For Lahti’s urban planners, this meant a need to focus on solutions that would facilitate them in understanding the children’s perspective and incorporating it into their planning processes.
Maptionnaire for Child-Friendly Urban Design
Following positive experiences from other projects where map-based surveys had been used in school environments, Lahti’s planners decided to use Maptionnaire in their work for targeting children. Check this article to know more about children influencing city planning with public participation tools.
One of the planning projects within this scope was to gather knowledge from local kindergartens on their use of urban green areas. The aim was to create a database that would serve the work of planners, street designers and forest managers.
Using Maptionnaire, the planners designed a map survey to understand which urban green areas kindergartens use for their activities, how these areas get used, what features children value in them, and what routes do the groups use to access them.
The planners aim was to create a comprehensive dataset covering the whole city and all kindergartens, so for the sake of resources, kindergarten teachers were the respondents of the survey, based on their knowledge of daily outdoor activities at their facility.

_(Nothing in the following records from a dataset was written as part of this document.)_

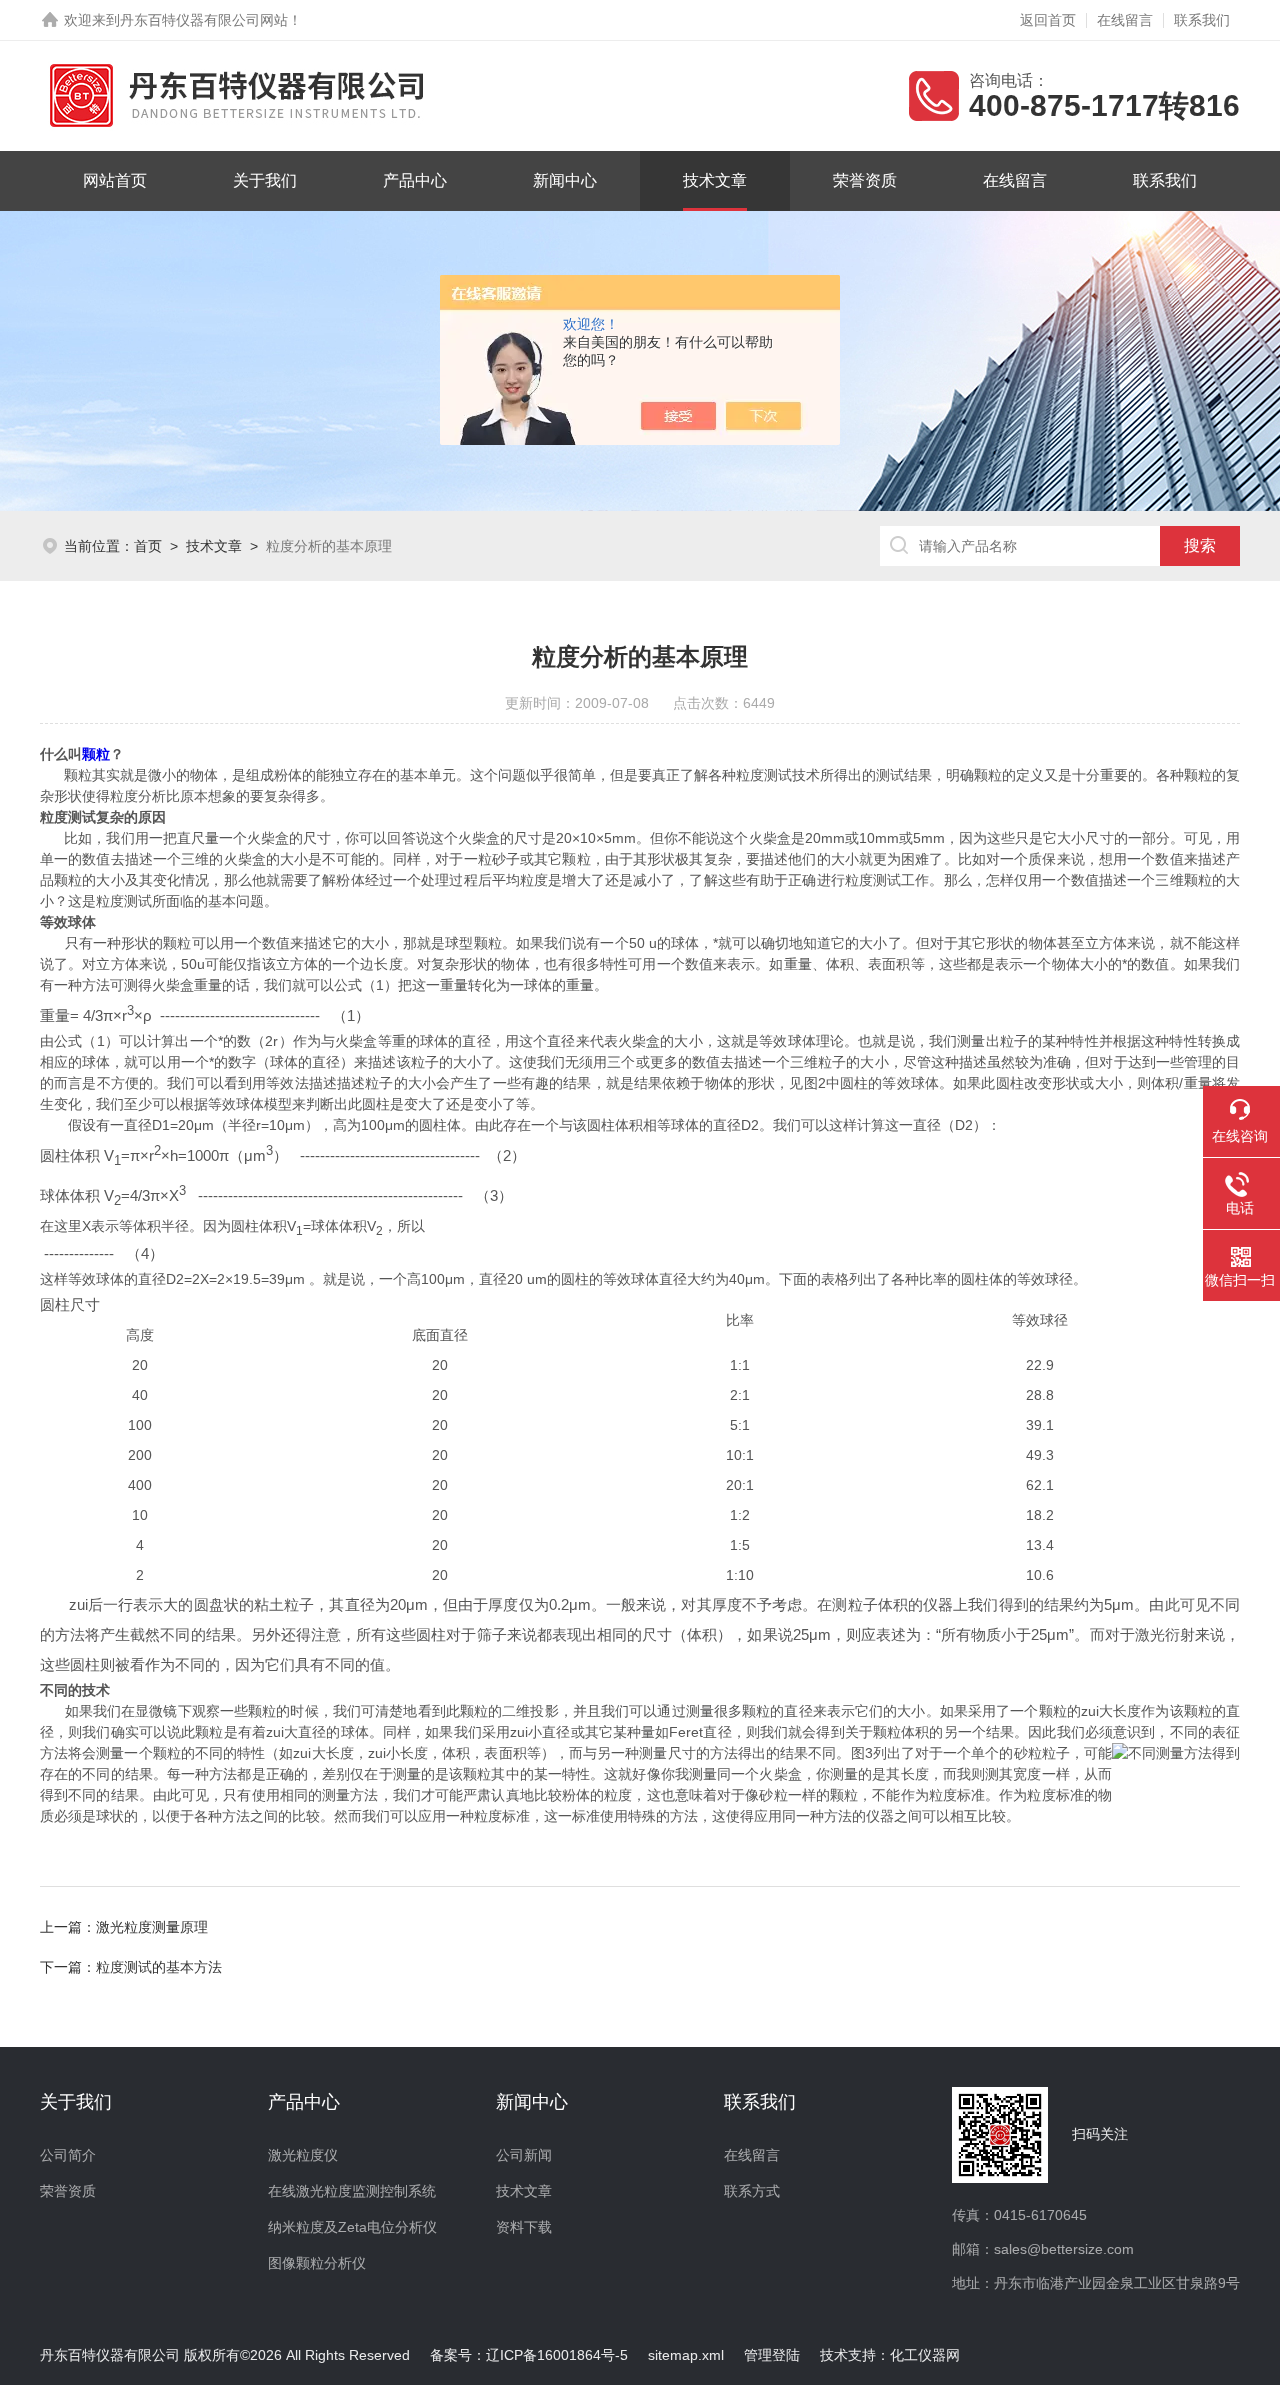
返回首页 (1048, 20)
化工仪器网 (925, 2355)
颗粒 (96, 754)
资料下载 (524, 2227)
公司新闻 (524, 2155)
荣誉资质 (865, 180)
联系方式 (752, 2191)
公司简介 (68, 2155)
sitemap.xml (686, 2355)
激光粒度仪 (303, 2155)
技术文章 (715, 180)
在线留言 (1125, 20)
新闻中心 (565, 180)
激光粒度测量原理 (152, 1927)
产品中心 (415, 180)
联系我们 (1202, 20)
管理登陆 (772, 2355)
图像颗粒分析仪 (317, 2263)
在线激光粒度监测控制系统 (352, 2191)
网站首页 (115, 180)
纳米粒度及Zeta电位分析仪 (352, 2227)
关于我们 (265, 180)
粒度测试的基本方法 (159, 1967)
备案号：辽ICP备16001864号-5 (529, 2355)
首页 (148, 546)
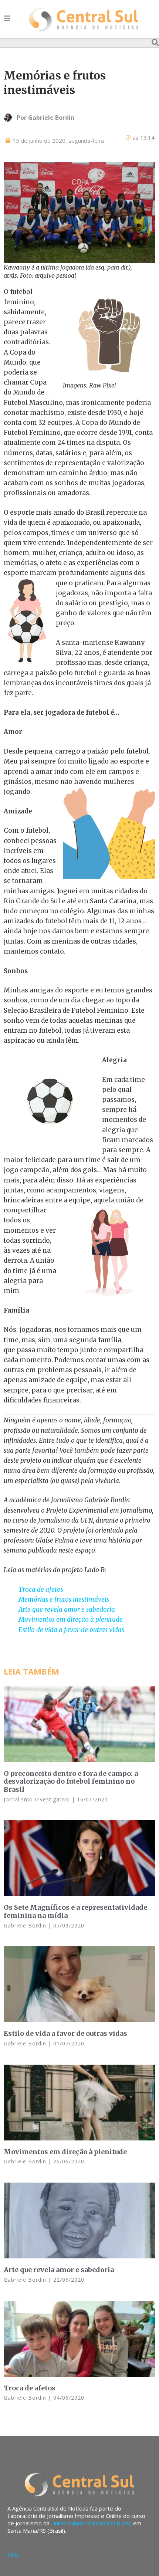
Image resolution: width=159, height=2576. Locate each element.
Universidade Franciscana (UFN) (91, 2523)
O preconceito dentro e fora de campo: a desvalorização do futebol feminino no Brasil (71, 1781)
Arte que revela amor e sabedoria (66, 1609)
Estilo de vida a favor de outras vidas (71, 1630)
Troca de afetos (40, 1589)
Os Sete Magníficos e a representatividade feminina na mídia (75, 1911)
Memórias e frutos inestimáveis (63, 1599)
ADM (13, 2555)
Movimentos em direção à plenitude (70, 1619)
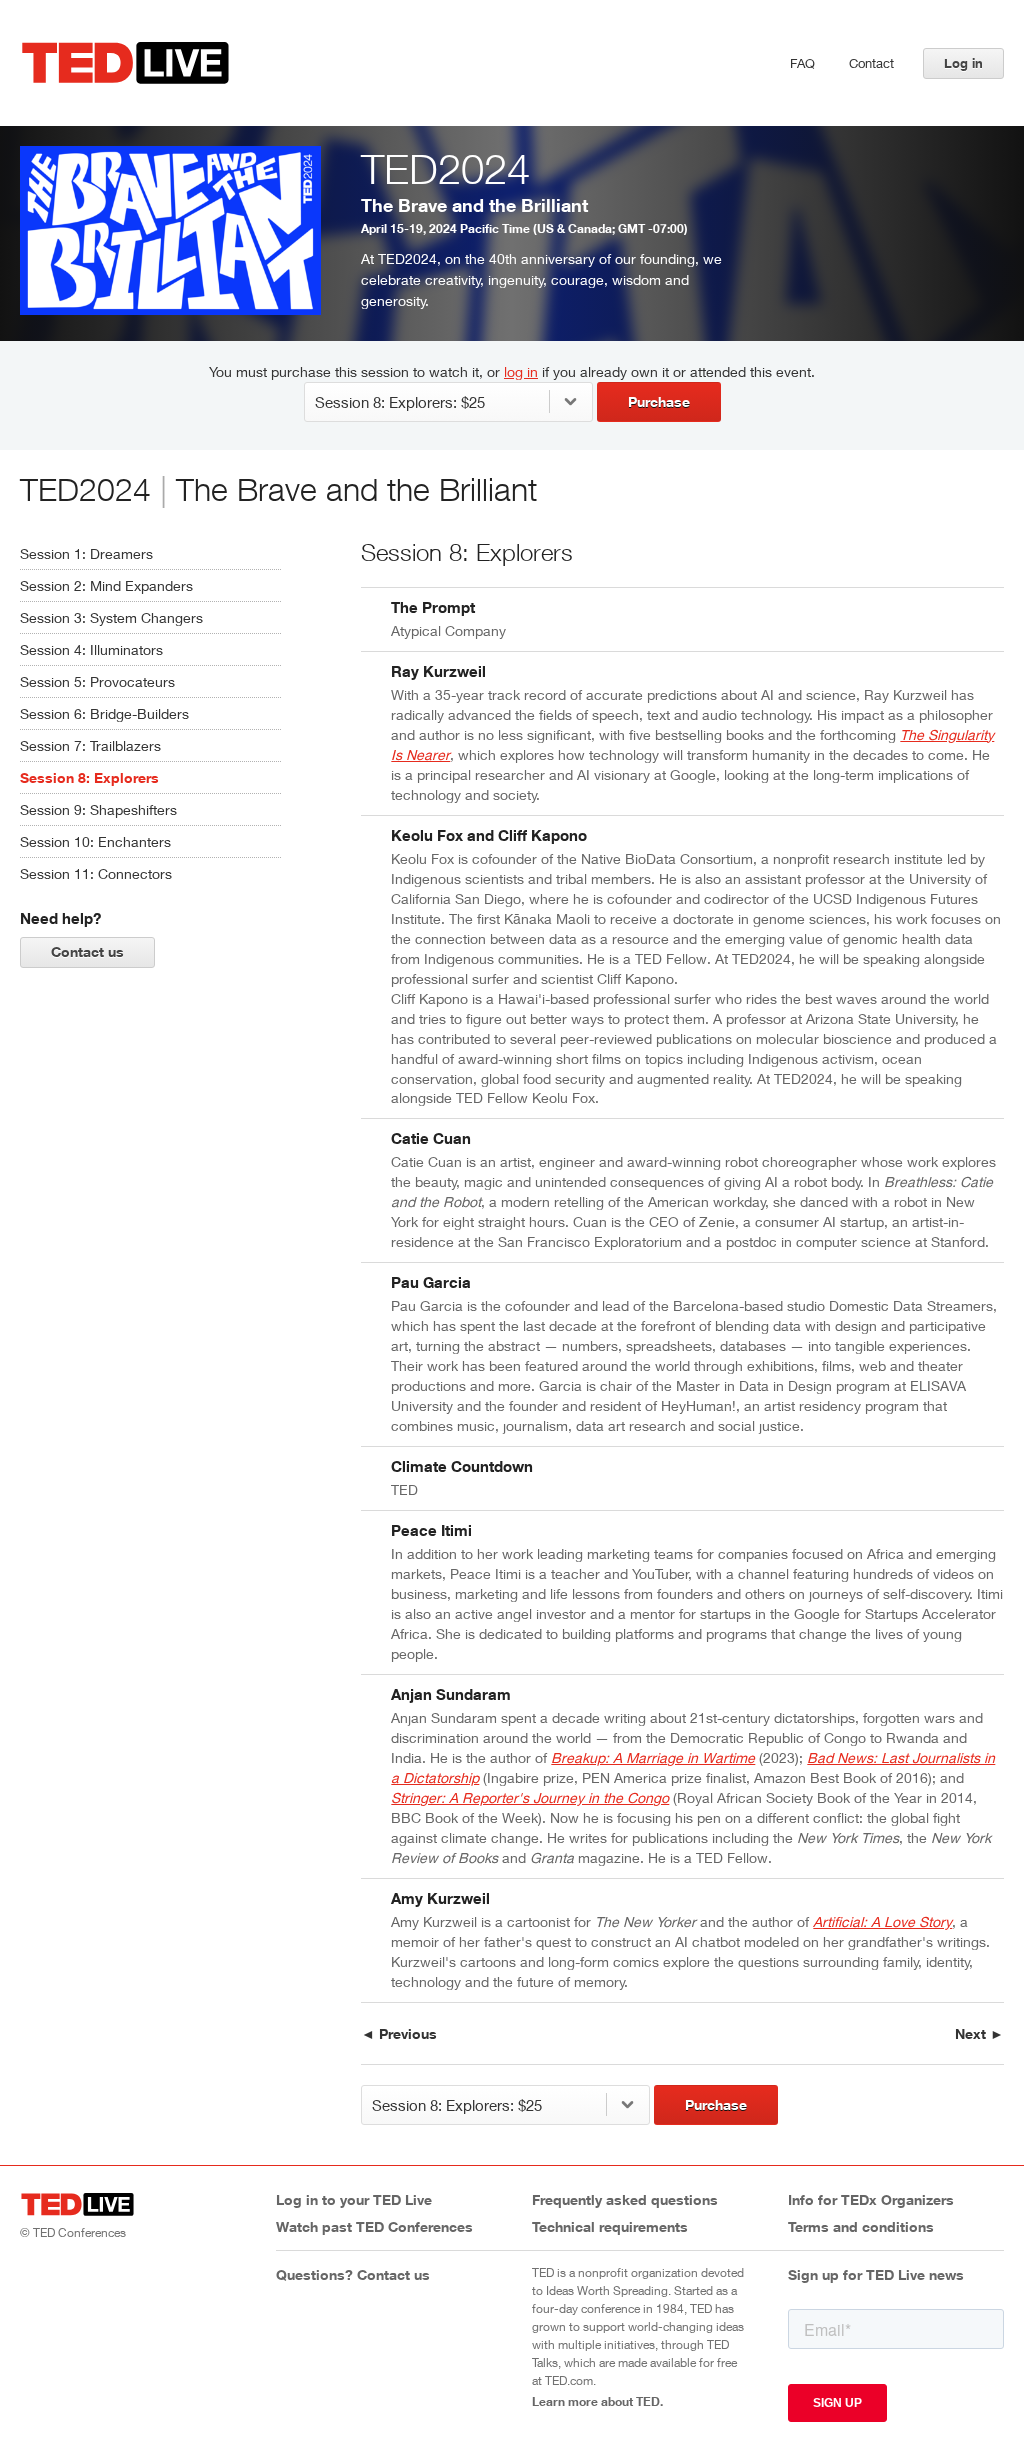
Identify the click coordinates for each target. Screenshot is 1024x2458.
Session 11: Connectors (96, 873)
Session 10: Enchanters (95, 841)
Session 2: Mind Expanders (106, 585)
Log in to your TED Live (354, 2199)
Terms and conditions (861, 2226)
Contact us (87, 951)
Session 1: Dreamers (86, 553)
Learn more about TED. (597, 2401)
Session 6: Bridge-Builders (104, 713)
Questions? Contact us (353, 2274)
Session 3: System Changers (111, 617)
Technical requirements (610, 2226)
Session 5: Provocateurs (97, 681)
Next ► (979, 2033)
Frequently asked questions (625, 2199)
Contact (871, 63)
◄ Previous (399, 2033)
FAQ (802, 63)
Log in (963, 63)
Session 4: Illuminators (91, 649)
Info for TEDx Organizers (871, 2199)
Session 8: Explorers (89, 777)
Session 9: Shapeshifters (98, 809)
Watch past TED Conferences (374, 2226)
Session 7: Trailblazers (90, 745)
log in (521, 371)
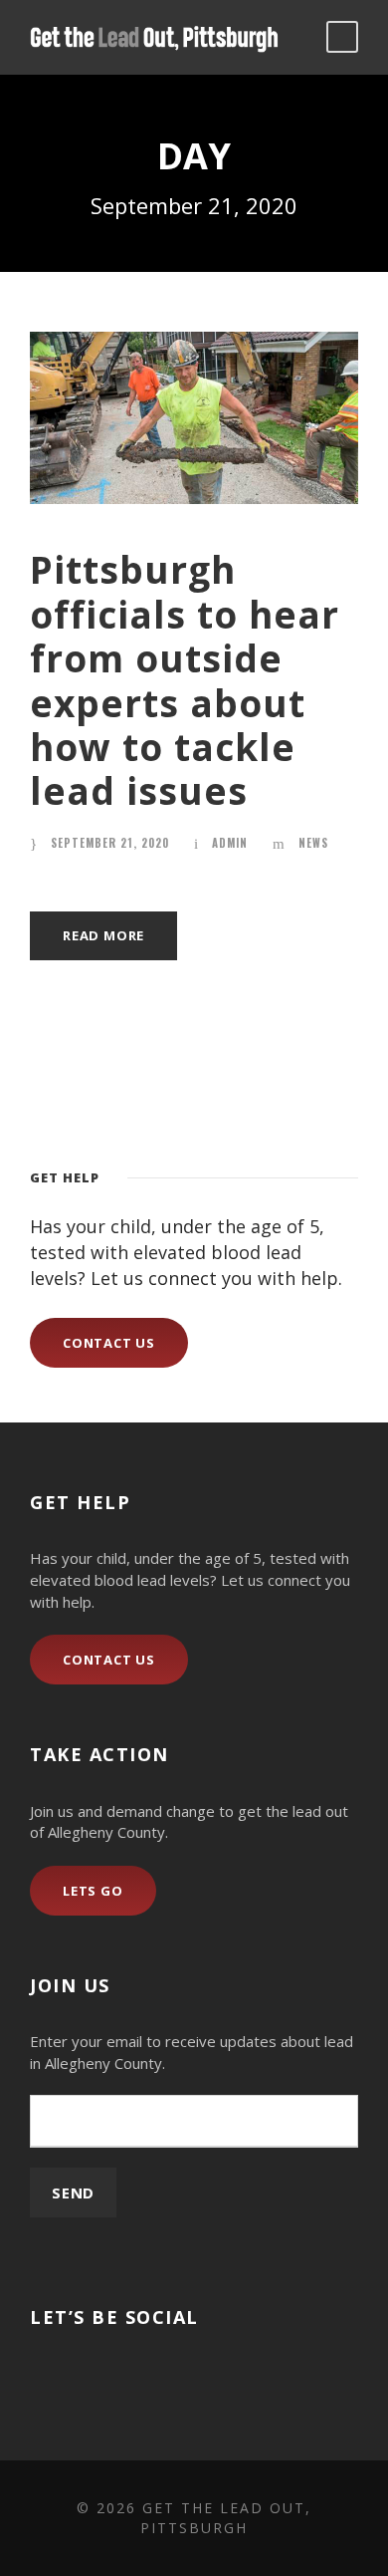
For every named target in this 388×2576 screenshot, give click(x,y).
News (313, 843)
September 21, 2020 (110, 843)
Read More (103, 935)
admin (230, 843)
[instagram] (72, 2377)
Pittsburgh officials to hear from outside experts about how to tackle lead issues (184, 680)
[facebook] (37, 2377)
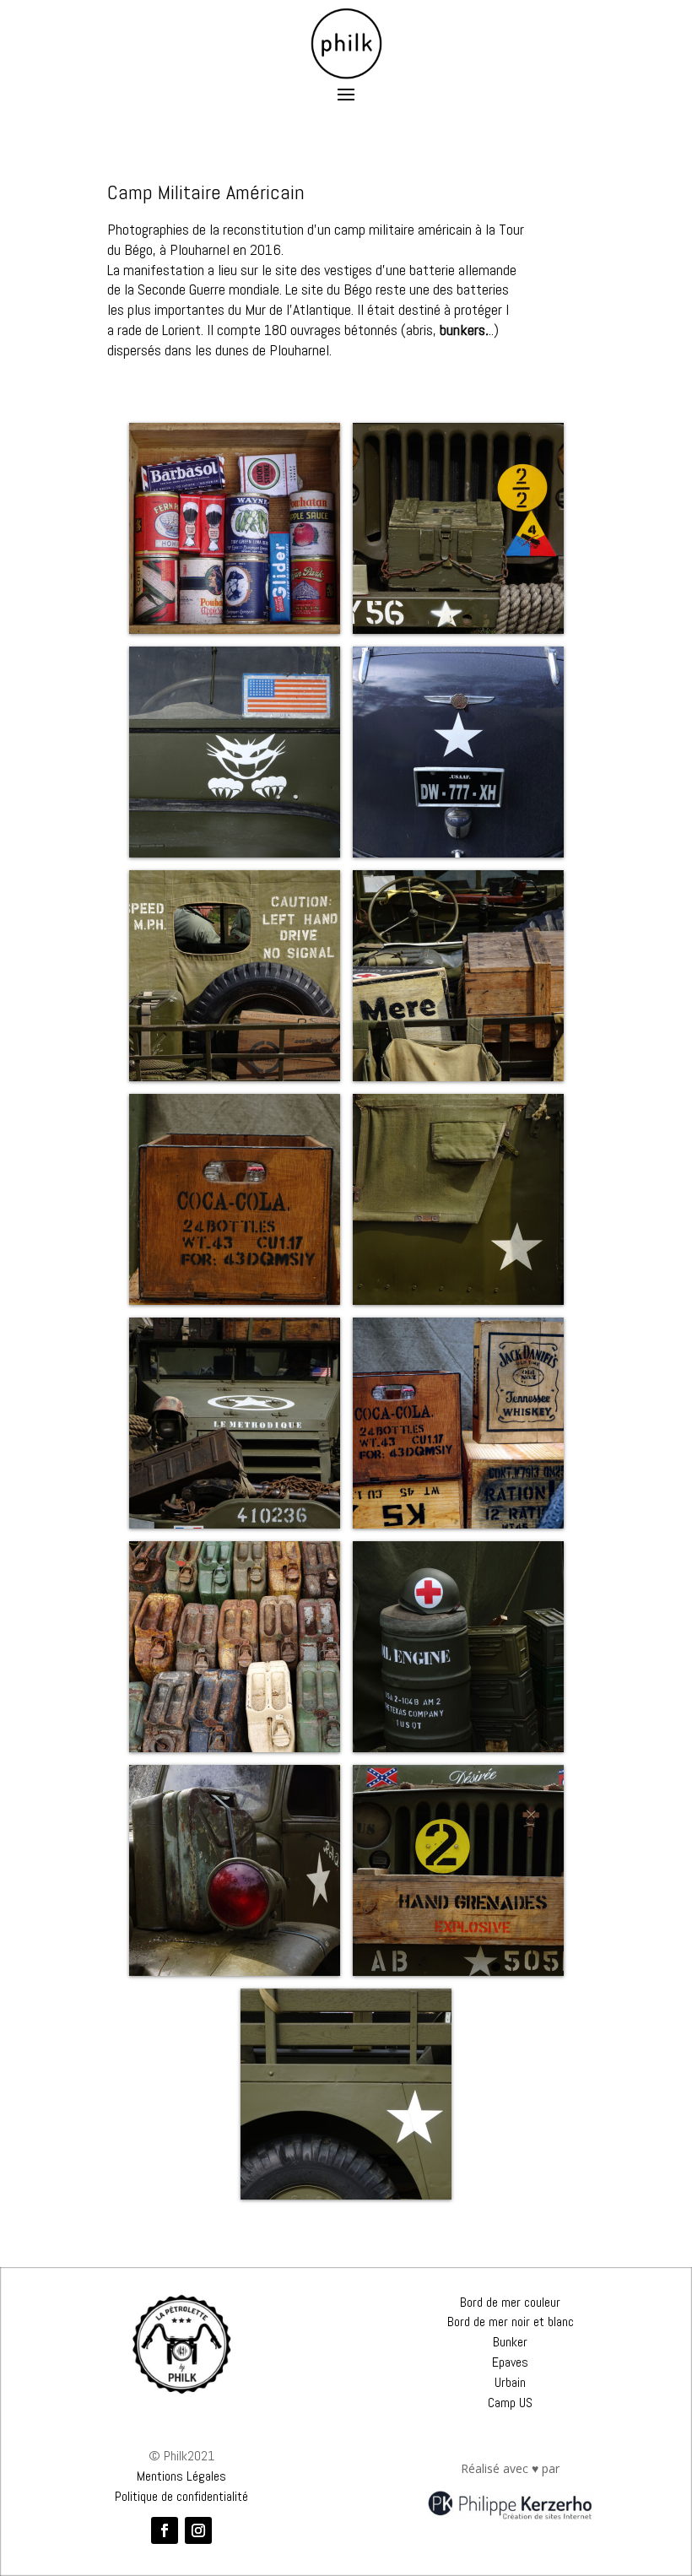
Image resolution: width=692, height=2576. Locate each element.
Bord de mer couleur (510, 2302)
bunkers (462, 329)
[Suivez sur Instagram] (198, 2530)
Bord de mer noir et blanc (510, 2321)
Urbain (510, 2382)
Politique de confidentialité (181, 2496)
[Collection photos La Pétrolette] (182, 2344)
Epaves (510, 2362)
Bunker (510, 2342)
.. (489, 329)
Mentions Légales (181, 2476)
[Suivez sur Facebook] (164, 2530)
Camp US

Here is one more example of urban planners being interested in kids’ perspectives and activities (but not only). OBB Engineering in the Netherlands used Maptionnaire to source opinions from people in various age groups, including kids. These residents’ views directly informed the planning projects and urban spaces.
The Outcome: Making Child-Minded Improvements
The data Lahti’s planners received through this process has helped to make the city more child-friendly. Being able to stay aware of the forest areas that kindergarten children use and the characteristics that children value in them, has allowed the city to execute forest management work in consideration of the children’s preferences.
Knowledge about the routes along which children walk to the urban green areas has allowed the city to take street safety better into account in specific points.
Following the feedback, the city also made child-minded improvements, such as the installment of a small picnic table and benches in one forest site. In another case, the children were provided a public path to access their closest green area through a private housing lot.
The combination of a committed team of urban planners and a rich data set gathered using Maptionnaire, has enabled a process for Lahti’s urban green area development that cherishes the child-friendly qualities of green spaces and, ultimately, supports the use of nature for outdoor activities within early childhood education.
We managed to collect an amazingly useful data set. Truthfully, we couldn’t have done it without using Maptionnaire!
Johanna Palomäki - Master Planning Architect
UNICEF Finland has awarded Lahti as a child-friendly city in 2015 and 2018.